A data-driven methodology to improve the energy disaggregation accuracy during Non-Intrusive Load Monitoring is proposed. In detail, the method uses a two-stage classification scheme, with the first stage consisting of classification models processing the aggregated signal in parallel and each of them producing a binary device detection score, and the second stage consisting of fusion regression models for estimating the power consumption for each of the electrical appliances. The accuracy of the proposed approach was tested on three datasets—ECO (Electricity Consumption & Occupancy), REDD (Reference Energy Disaggregation Data Set), and iAWE (Indian Dataset for Ambient Water and Energy)—which are available online, using four different classifiers.
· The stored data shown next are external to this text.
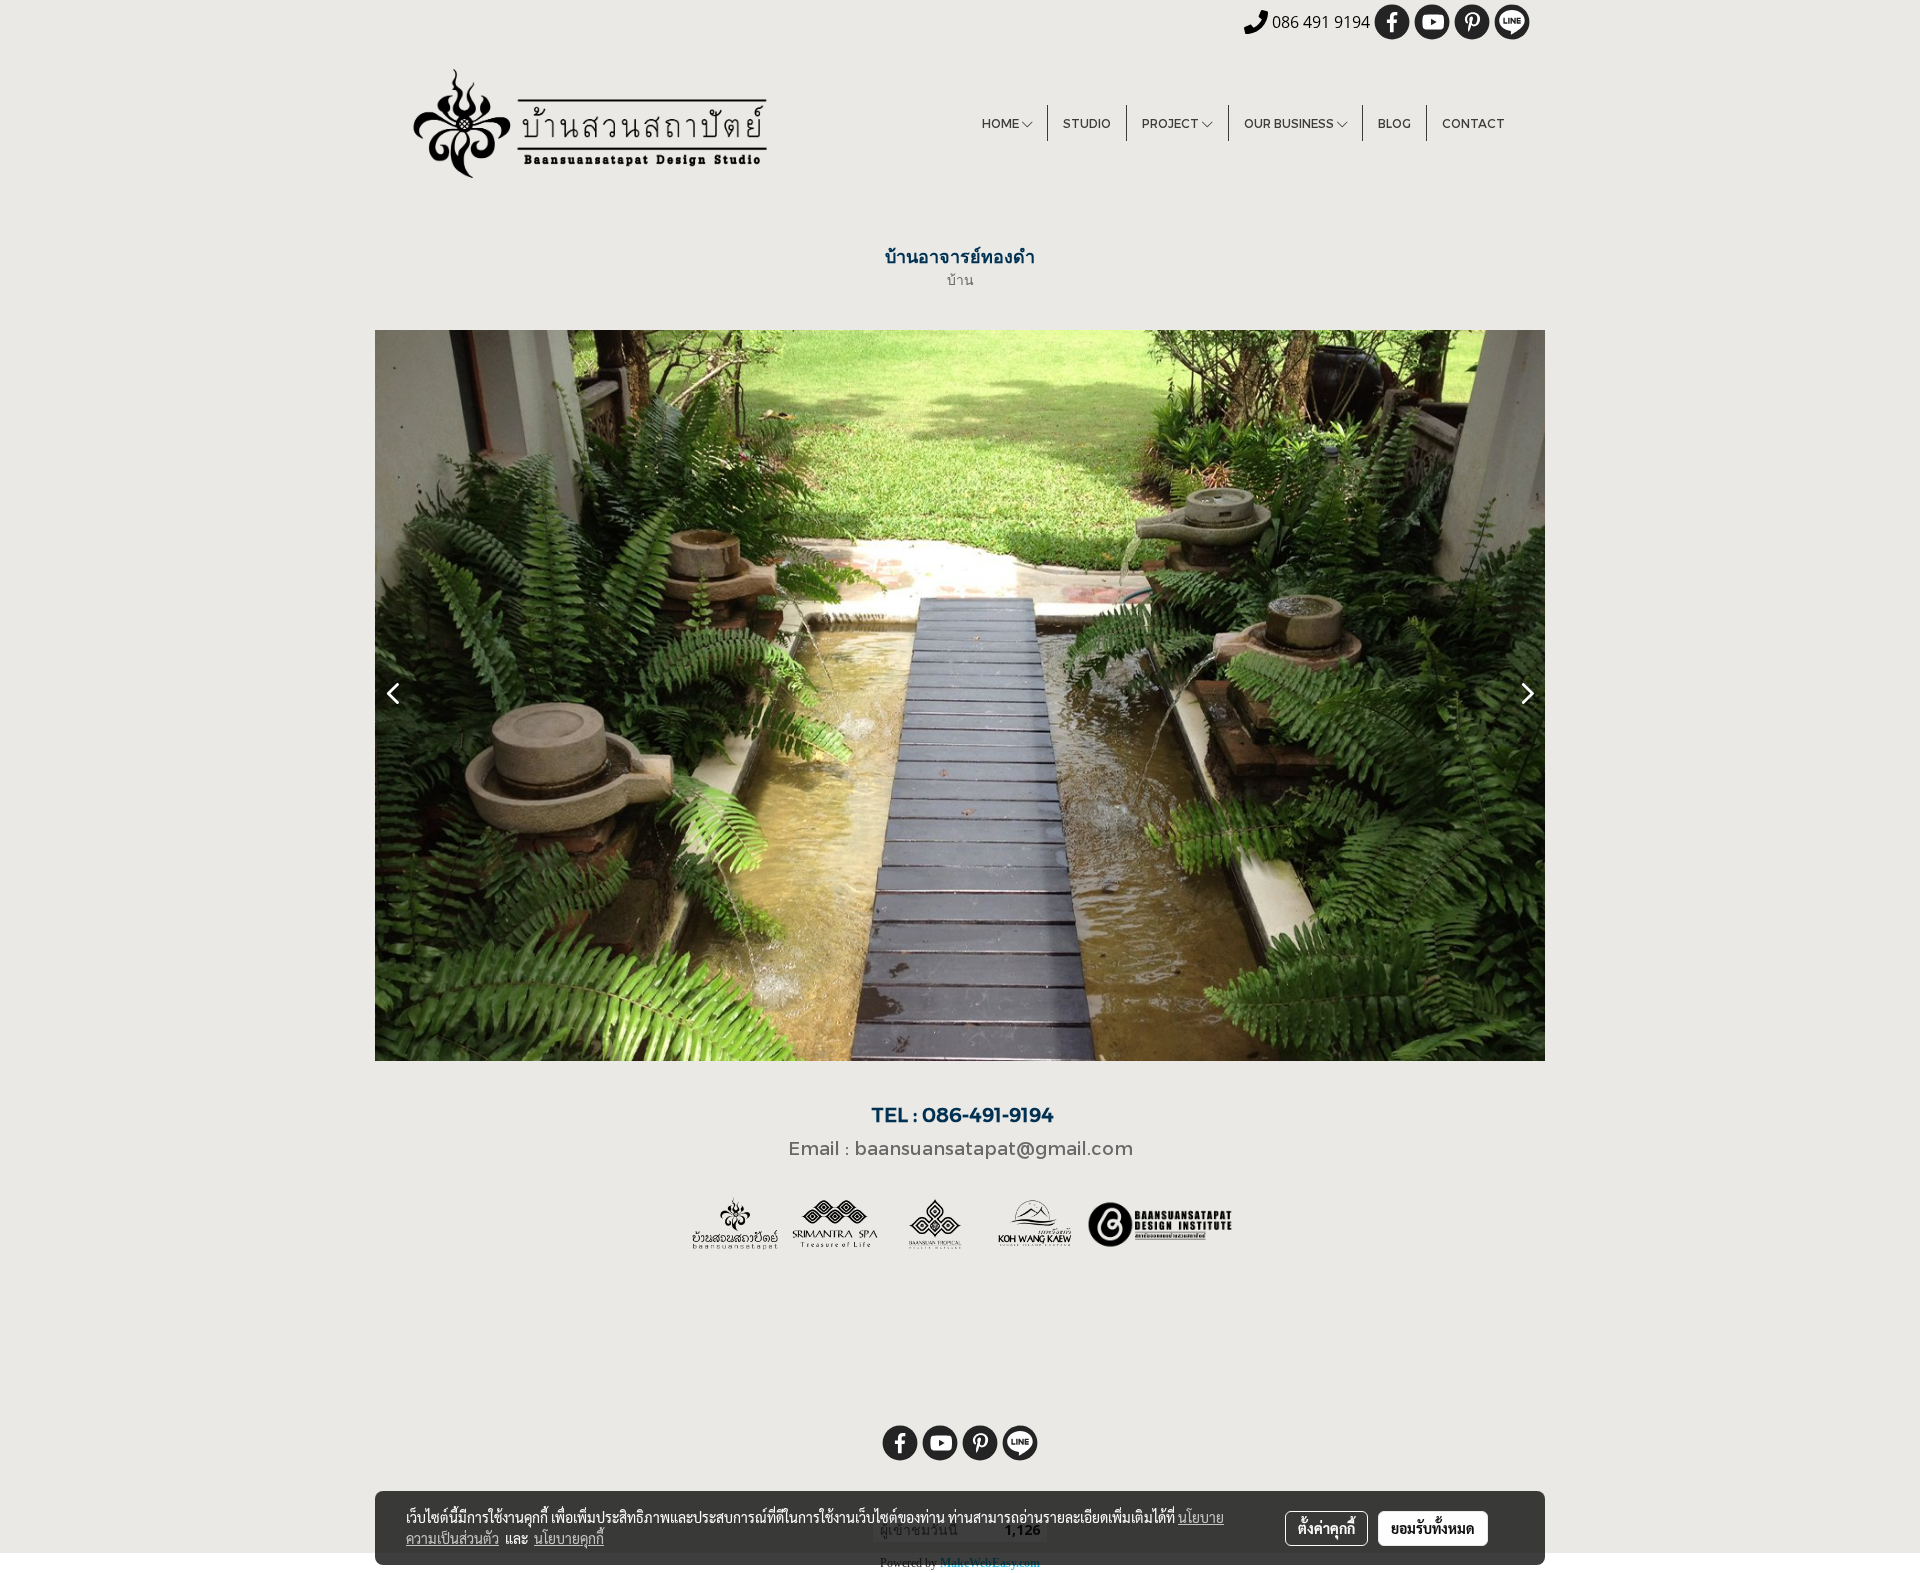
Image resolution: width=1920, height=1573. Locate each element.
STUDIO (1087, 123)
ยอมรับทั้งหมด (1433, 1528)
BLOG (1394, 123)
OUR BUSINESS (1290, 123)
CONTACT (1473, 123)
The presented approach improves the estimation accuracy by up to 4.1% with respect to a basic energy disaggregation architecture, while the improvement on device level was up to 10.1%. Analysis on device level showed significant improvement of power consumption estimation accuracy especially for continuous and nonlinear appliances across all evaluated datasets.

Suggested Citation

  • Pascal A. Schirmer & Iosif Mporas & Akbar Sheikh-Akbari, 2020. "Energy Disaggregation Using Two-Stage Fusion of Binary Device Detectors," Energies, MDPI, vol. 13(9), pages 1-17, May.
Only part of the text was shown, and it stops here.